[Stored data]
┌──

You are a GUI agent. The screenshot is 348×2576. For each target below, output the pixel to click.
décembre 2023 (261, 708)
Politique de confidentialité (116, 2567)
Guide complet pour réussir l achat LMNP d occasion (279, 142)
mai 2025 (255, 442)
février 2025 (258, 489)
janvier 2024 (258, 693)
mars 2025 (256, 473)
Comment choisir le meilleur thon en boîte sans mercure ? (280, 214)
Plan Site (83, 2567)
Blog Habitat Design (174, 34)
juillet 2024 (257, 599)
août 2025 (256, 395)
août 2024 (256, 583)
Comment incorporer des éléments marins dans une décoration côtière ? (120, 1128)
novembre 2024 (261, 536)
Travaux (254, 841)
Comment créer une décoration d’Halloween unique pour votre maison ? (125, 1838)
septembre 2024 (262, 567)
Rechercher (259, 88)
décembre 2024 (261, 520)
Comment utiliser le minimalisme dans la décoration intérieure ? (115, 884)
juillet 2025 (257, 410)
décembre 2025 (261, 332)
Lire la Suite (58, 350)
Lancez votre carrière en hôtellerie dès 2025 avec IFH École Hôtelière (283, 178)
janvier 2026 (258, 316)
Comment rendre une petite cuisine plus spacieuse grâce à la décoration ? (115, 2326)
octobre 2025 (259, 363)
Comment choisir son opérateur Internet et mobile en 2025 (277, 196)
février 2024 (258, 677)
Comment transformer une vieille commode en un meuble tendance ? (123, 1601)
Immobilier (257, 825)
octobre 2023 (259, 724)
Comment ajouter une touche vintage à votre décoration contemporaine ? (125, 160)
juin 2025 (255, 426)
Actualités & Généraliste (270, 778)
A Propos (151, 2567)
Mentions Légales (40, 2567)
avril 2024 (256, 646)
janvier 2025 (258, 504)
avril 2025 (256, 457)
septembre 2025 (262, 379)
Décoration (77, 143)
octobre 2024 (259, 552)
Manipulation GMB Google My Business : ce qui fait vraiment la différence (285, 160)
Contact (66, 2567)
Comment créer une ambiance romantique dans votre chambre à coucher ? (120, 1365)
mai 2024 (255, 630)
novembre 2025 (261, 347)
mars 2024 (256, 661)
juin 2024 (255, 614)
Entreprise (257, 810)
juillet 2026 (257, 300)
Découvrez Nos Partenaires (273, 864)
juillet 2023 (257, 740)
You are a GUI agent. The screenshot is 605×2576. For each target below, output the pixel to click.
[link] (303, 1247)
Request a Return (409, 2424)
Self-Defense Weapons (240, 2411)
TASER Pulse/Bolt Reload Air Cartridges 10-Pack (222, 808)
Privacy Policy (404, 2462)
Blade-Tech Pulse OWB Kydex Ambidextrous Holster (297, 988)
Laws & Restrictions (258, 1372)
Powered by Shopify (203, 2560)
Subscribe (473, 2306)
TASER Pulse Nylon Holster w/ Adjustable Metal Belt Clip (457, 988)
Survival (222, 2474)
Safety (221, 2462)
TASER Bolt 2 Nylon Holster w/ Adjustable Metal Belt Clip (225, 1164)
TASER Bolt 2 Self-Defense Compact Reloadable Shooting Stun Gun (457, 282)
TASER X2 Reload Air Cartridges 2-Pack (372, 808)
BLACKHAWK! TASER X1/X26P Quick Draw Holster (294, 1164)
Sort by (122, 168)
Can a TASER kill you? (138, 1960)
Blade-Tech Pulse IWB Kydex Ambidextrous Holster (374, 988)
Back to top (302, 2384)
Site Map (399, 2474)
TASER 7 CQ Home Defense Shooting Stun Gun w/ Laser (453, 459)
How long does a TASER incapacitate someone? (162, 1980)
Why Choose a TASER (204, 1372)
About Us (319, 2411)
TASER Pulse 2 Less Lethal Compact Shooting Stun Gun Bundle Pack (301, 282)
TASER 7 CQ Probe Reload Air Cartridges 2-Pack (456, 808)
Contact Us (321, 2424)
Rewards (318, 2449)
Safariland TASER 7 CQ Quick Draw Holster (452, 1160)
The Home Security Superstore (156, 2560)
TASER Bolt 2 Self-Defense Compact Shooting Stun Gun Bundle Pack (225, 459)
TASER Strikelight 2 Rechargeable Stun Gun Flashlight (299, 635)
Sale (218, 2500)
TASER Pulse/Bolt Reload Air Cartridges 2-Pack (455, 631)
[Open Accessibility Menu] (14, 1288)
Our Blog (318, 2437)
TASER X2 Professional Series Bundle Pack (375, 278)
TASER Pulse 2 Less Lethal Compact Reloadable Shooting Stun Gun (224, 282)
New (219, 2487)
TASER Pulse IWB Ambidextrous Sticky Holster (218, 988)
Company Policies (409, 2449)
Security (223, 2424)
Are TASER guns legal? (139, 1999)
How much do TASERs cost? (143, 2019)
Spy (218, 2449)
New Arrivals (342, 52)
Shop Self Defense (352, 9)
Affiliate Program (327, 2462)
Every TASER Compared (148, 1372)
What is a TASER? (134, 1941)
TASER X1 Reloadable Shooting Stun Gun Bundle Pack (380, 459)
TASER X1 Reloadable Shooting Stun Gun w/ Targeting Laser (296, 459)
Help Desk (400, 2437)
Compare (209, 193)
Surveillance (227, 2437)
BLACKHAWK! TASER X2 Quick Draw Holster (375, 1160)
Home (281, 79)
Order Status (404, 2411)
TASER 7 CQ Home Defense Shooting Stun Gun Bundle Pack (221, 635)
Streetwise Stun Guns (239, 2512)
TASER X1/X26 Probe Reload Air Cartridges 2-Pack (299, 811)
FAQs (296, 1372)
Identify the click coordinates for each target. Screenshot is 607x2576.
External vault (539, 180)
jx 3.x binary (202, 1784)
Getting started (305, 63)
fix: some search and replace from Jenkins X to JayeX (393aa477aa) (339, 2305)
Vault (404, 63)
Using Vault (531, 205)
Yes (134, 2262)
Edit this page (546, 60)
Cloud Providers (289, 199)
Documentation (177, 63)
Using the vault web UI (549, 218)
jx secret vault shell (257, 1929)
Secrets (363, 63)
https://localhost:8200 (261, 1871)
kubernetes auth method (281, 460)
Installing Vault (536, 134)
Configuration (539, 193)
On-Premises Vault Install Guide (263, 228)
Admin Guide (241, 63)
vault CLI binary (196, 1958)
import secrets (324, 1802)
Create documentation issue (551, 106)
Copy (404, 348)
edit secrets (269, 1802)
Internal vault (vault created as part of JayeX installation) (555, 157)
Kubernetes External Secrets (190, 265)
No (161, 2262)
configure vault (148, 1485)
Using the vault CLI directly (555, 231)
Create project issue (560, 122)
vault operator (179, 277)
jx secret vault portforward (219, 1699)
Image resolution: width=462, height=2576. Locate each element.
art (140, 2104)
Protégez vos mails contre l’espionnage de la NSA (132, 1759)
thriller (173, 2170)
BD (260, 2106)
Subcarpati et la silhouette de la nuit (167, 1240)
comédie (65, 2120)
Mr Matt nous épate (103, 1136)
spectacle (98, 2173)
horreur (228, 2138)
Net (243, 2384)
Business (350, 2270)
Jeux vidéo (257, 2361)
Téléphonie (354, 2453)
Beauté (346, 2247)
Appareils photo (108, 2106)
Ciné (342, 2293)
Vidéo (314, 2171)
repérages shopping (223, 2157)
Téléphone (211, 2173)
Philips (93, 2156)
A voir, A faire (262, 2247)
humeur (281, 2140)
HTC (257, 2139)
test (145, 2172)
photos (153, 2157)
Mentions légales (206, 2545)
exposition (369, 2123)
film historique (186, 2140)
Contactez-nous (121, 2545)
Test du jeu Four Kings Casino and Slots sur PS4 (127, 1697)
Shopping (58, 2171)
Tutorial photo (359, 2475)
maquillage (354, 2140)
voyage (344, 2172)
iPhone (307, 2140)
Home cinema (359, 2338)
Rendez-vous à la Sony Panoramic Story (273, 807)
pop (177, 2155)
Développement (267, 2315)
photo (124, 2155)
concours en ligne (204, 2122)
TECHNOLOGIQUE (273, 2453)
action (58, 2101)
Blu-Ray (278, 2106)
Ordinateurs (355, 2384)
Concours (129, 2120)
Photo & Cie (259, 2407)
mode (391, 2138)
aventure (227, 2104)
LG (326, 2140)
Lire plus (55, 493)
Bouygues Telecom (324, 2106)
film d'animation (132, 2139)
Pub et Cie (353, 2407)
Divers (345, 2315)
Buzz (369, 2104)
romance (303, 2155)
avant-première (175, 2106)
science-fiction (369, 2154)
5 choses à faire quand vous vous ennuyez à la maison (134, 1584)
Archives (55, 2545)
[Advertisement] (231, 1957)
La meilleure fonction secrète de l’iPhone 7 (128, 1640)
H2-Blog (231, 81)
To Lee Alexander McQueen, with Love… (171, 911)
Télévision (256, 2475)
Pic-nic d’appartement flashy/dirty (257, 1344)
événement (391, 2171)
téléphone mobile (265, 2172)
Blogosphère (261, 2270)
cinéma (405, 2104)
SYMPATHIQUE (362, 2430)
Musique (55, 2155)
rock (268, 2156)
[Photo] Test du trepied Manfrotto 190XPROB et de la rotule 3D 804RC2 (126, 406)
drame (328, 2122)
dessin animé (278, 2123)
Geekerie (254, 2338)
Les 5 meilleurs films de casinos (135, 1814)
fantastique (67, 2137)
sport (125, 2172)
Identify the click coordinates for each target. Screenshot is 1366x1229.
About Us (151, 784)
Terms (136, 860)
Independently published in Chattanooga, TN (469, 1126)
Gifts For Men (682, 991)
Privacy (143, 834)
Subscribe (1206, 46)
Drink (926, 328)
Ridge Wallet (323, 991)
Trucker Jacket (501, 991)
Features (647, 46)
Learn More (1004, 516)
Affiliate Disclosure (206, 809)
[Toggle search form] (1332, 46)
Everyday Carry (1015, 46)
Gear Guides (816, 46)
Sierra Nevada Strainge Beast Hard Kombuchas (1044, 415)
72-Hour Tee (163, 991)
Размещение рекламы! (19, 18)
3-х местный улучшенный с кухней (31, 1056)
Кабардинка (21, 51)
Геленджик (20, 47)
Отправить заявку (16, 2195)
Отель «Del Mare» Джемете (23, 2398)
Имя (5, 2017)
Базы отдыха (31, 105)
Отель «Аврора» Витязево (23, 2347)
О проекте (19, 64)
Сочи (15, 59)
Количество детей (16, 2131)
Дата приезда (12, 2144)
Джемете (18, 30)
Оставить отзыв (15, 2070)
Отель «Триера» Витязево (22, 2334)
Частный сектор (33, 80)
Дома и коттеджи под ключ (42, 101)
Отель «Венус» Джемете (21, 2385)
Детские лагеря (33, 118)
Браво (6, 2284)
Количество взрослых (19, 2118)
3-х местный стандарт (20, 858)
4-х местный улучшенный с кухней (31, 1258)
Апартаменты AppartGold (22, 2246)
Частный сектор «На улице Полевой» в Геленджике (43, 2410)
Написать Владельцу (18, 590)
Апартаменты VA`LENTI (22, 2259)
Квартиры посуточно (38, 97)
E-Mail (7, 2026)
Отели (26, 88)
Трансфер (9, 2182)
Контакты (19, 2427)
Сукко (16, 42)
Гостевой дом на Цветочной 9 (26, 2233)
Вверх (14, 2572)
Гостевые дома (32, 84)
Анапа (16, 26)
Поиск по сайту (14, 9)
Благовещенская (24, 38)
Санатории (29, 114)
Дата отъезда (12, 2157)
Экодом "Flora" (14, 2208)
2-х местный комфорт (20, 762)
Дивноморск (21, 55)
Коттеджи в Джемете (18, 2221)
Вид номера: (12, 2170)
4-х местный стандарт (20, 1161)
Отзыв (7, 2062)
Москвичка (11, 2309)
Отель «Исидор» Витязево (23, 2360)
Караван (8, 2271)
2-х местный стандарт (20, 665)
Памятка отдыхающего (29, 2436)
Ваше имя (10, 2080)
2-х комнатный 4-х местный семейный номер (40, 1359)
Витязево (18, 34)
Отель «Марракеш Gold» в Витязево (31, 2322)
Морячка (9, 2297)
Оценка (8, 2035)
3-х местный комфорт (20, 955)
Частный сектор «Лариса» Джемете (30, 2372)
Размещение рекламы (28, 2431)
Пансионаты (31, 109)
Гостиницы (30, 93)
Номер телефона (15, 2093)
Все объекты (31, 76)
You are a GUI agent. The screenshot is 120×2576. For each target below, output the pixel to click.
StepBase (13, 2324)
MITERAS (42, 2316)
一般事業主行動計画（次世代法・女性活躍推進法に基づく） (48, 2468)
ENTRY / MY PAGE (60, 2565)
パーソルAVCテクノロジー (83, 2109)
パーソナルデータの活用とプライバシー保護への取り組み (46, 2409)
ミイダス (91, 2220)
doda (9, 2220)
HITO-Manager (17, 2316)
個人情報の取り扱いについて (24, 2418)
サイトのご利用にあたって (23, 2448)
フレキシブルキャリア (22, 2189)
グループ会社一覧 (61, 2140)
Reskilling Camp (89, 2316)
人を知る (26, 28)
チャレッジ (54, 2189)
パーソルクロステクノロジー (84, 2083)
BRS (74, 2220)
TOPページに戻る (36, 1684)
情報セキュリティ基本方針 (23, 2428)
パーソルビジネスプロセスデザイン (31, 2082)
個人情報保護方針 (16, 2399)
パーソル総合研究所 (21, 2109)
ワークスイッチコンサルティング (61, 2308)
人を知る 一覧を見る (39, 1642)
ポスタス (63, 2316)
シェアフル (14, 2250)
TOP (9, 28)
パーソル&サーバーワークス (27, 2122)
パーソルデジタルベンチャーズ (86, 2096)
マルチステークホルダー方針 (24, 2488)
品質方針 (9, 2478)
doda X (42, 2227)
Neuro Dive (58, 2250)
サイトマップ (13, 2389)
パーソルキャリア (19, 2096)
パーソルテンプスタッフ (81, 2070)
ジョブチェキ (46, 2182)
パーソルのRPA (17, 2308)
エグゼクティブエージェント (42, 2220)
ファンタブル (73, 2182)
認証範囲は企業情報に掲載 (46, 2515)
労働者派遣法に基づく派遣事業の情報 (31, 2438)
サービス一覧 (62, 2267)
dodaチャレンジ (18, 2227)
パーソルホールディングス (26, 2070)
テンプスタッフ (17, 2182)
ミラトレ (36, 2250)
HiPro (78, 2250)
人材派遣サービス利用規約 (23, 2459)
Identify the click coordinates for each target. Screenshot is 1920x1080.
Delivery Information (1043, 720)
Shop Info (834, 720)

└──

■ **Aim of the task**: The response must consist solely of the lines from the first line of the entries through the line containing "mars 2025 (256, 473)", repeated exactly.

■ **Answer box**:
You are a GUI agent. The screenshot is 348×2576. For each target below, output the pixel to click.
décembre 2023 (261, 708)
Politique de confidentialité (116, 2567)
Guide complet pour réussir l achat LMNP d occasion (279, 142)
mai 2025 (255, 442)
février 2025 (258, 489)
janvier 2024 (258, 693)
mars 2025 (256, 473)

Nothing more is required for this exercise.